I dont know if its easy to do but I was wondering if anyone had ideas for the following: different sites have different techniques of using embed codes, im wondering if there is a easy way to make all of them (where I dont know the syntax for that site) pretty much follow the syntax below after they've pasted them in: &lt;object class="userFlashVideo" attributesandvaluesaswell&gt; &lt;param attributesandvaluesaswell&gt;&lt;/param&gt; &lt;!--[if IE 6]&gt; &lt;embed attributesandvaluesaswell&gt;&lt;/embed&gt; &lt;![endif]--&gt; &lt;/object&gt;

its pretty important for that syntax because there are nasty bugs in flash with z-index, transparency &amp; overlays. Fixing one usually brings out the other bug and different bugs for different browsers. After days of testing, that syntax is the first step in repairing it. class="userFlashVideo" is there for javascript to easily find all the flash videos on the page that are from users.

Edited 1 time(s). Last edit at 03/07/2007 08:41PM by chinohillsbanditos.

Re: YouTube and other videos
March 08, 2007 12:03AM

The internal structure of objects is not too difficult, and if you use HTML Purifier's facilities your life will be made a lot easier (you have to figure out how to use them though). An object will have param and other inline content within them, that's all. This sort of simple validation can be done very easily within HTML Purifier. You will need to add the proper <param> tags for safety though.

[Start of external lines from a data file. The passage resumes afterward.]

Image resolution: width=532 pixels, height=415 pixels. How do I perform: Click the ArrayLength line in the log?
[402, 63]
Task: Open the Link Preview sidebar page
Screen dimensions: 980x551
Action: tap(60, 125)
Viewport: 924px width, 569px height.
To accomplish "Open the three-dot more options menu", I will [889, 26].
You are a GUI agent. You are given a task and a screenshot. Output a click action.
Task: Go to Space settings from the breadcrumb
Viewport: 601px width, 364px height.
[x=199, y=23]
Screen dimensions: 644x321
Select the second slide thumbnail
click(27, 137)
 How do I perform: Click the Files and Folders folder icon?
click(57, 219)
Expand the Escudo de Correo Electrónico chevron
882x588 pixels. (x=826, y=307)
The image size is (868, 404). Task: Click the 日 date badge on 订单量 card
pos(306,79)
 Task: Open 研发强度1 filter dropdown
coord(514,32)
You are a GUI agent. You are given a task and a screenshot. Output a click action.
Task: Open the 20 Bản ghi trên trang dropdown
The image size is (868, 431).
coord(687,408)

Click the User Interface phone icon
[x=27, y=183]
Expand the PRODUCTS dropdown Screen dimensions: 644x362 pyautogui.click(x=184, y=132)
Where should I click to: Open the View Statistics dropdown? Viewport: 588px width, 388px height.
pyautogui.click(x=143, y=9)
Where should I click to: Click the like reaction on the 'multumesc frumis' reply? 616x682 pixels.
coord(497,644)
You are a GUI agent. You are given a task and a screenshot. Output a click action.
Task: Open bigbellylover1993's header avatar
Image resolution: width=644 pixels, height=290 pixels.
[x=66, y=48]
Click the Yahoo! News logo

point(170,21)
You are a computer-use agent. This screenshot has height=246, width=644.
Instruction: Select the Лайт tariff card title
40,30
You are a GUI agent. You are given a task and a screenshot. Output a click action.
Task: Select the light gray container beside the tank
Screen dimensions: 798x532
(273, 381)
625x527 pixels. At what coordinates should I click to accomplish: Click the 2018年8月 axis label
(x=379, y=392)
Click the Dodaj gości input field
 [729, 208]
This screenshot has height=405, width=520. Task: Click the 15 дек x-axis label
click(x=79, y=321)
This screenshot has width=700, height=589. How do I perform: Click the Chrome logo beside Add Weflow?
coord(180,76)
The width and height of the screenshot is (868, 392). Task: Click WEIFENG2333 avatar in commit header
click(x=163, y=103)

However, I think that implementing the "Flash Satay" solution [alistapart.com], where a small "container" flash movie loads the real content might be a better idea. It would also enable you to do version checking without needing JavaScript and Swfobject. The problem then boils down to extracting the flash source from the original and then forwarding it to the satay file.

This is a complicated subject. For now, I recommend you guys stay away from flash if possible, and if that's not possible, keep a very close eye of its usage on your websites. I'll see if I can include native support for embeds in HTML Purifier, it will certainly be tough, and I won't like it very much, but people are going to do it anyway, so might as well make them do it right.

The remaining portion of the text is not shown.